● **TEXT EXCERPT**:
Standards: Part 18 - High Efficiency And Other Advanced Audio Codecs
Our series on Standards moves on to discussion of advancements in AAC coding, alternative coders for special case scenarios, and their management within a consistent framework.
This article is part of our growing series on Standards.
There is an overview of all 26 articles in Part 1 - An Introduction To Standards.
The previous two articles addressed the evolution of MPEG audio. Starting with MPEG-1 and MPEG-2 for layers 1 to 3. Later, MPEG-2 introduced AAC as a better but non-backwards compatible alternative in Part 7. MPEG-4 improves on the coding and MPEG-D adds a hybrid codec for speech and music.
MPEG-4 Part 3
Where earlier MPEG Audio standards concentrated on general audio coding, MPEG-4 covers a much wider range of target applications. It manages a collection of versatile codecs through a unified interface. The new codecs are sometimes a more efficient choice than AAC:
Category | Codecs |
---|---|
Lossy speech coding | HVXC and CELP. |
General audio coding | AAC, TwinVQ and BSAC. |
Lossless coding | MPEG-4 SLS, Audio Lossless Coding, MPEG-4 DST. |
Text to speech | TTSI. |
Structured Audio | SAOL, SASL and MIDI. |
Audio Synthesis | Wavetable based, Sample based, Algorithmic and Effects. |
Building your own custom player for these special codecs might incur a patent licensing liability.
High Efficiency AAC Coding (HE-AAC/AAC+)
High Efficiency AAC (HE-AAC) refines the coding techniques but remains compatible with MPEG-2 Part 7. It can deliver almost CD-quality sound at 32 Kbps.
HE-AAC is known by a variety of other names:
Alias | Canonical name |
---|---|
AAC+ | HE-AAC v1 |
aacPlus | HE-AAC v1 |
aacPlus v2 | HE-AAC v2 |
eAAC+ | HE-AAC v2 |
These are some important features:
- Spectral Band Replication (SBR).
- Parametric Stereo (SSC).
- Perceptual Noise Substitution (PNS).
- Long Term Predictor (LTP).
- Low Delay (AAC-LD).
- MPEG-4 Scalable to Lossless (SLS).
- AAC Scalable Sample Rate (SSR).

● **EXERCISE INSTRUCTIONS**:
(1) Answer each question from the article on advanced audio codecs, giving each answer on its own line marked (a), (b), (c).
(a) At what bitrate can HE-AAC deliver almost CD-quality sound?
(b) Which codecs does the table list for lossy speech coding?
(c) What is the canonical name for the alias eAAC+?
(2) Return the part of the article on advanced audio codecs between "MPEG-4 Part 3" and "patent licensing liability.", inclusive, copied word for word.

● **AVAILABLE DATA**:

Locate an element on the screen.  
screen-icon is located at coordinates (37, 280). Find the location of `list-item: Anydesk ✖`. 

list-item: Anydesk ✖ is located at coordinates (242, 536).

● **SOLUTIONS**:
(1)
(a) 32 Kbps
(b) HVXC and CELP
(c) HE-AAC v2

(2)
MPEG-4 Part 3
Where earlier MPEG Audio standards concentrated on general audio coding, MPEG-4 covers a much wider range of target applications. It manages a collection of versatile codecs through a unified interface. The new codecs are sometimes a more efficient choice than AAC:
Category | Codecs |
---|---|
Lossy speech coding | HVXC and CELP. |
General audio coding | AAC, TwinVQ and BSAC. |
Lossless coding | MPEG-4 SLS, Audio Lossless Coding, MPEG-4 DST. |
Text to speech | TTSI. |
Structured Audio | SAOL, SASL and MIDI. |
Audio Synthesis | Wavetable based, Sample based, Algorithmic and Effects. |
Building your own custom player for these special codecs might incur a patent licensing liability.